Professor Bynum’s book also seems to me to present female spirituality in the late Middle Ages as more monolithic than it really was. In this age, which saw a growing degree of literacy among lay people of both sexes, the piety of women, as of men, flowed in many channels. Cecily, Duchess of York read Catherine of Siena (and the Golden Legend, and Walter Hilton) but her living and her religiosity were a far cry from those of the saint:

She is accustomed to arise at seven o’clock, and has ready her chaplain to sing matins…. When she is fully ready she has a low mass in her chamber, and after mass she takes something to recreate nature…. After supper, she disposes herself to be familiar with her gentlewomen, to the following of honest mirth: and one hour before going to bed, she takes a cup of wine, and after that goes to her private chamber, and takes her leave of God for the night.
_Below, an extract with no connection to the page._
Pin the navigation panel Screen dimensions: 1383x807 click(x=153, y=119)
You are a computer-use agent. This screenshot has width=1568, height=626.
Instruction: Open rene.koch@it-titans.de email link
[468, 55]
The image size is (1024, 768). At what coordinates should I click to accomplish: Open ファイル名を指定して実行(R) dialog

It is a still further cry—almost beyond the range of echo—from Professor Bynum’s mystics to the Lollard women whom Bishop Pecock castigated, who “make themselves so wise by the Bible, that they will allow no deed to be virtuous, save what they can find expressly in the Bible…and vaunt and advance themselves when they are in merriment in their houses to argue and dispute with clerks.” The aristocratic piety of Duchess Cecely and the garrulous, housewifely piety of the Lollard ladies had of course their male analogues—but so did the mystical piety of Julian of Norwich or Columba of Rieti. In her single-minded concentration on her mystical ascetics Professor Bynum tends, I think, to imply too easily that their spirituality was the type of female spirituality. Female piety in the late Middle Ages, like male piety, and because it was subject to the same influences, did not present a single face, but was multifaceted.
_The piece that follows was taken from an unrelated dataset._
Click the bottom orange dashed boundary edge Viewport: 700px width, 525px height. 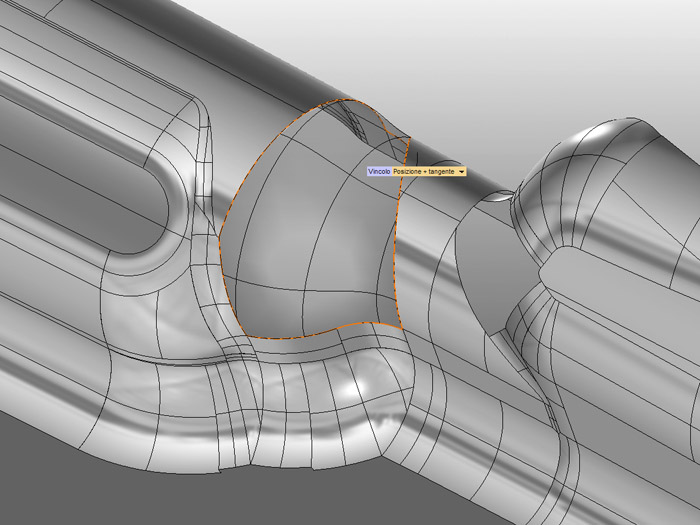(x=310, y=336)
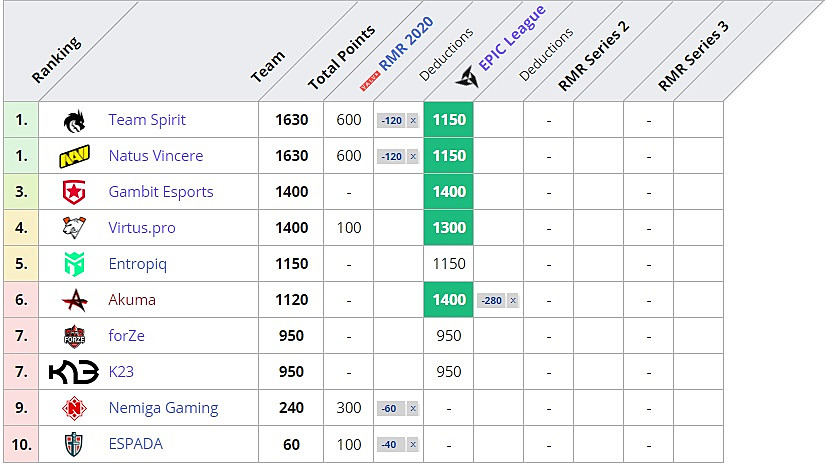
Task: Click the K23 team logo
Action: click(x=74, y=372)
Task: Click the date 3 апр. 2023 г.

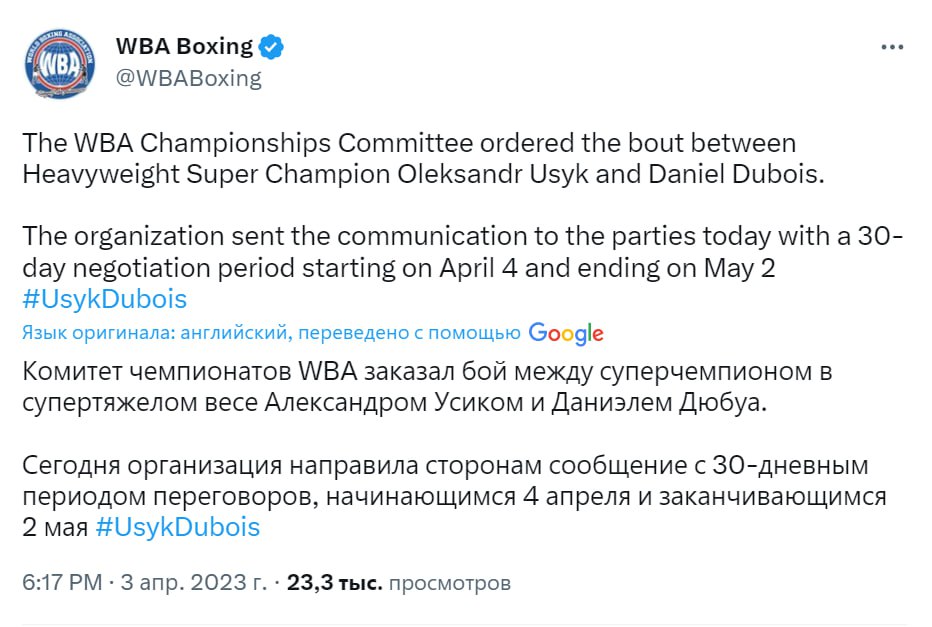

To conclude, Professor Bynum seems to me to put more weight on female use of food metaphors and on female asceticism than they will really bear, and to try to bind them too tightly into the category “women’s history.” Reading her richly written book has nevertheless helped to bring home to me and to reinforce a point which, though she does not make it expressly, seems to me more important. This is that among the great world religions, the Judeo-Christian tradition is the one that, throughout its history, has always made the most room for articulate female piety and spirituality. Why this should be so by comparison with Mohammedanism needs no explanation. It is less easy to explain why it should be so by comparison with Hinduism, given that female figures such as Sita and Kali have such important roles in Vedic tradition and myth; but again there is no comparably strong tradition of articulate, human, feminine piety. And the same is true of Buddhism. Perhaps in this case it is because, at the point when we really begin to know the story, the Buddha had already cut himself off from the familial world, whereas the background of so much of the story of Christ’s ministry is essentially domestic, that of the Holy Family, of the household of Martha and Mary, of the marriage feast of Cana. From the Gospel beginnings of its history, women have had a very striking part, though in different ways in the different ages, in the life of the Christian Church, and this is one of the distinctive features of its story. I am very grateful to Professor Bynum for reminding me so forcibly about a group of very remarkable women, whose lives and writings illustrate vividly the way in which that Christian tradition was alive in their age.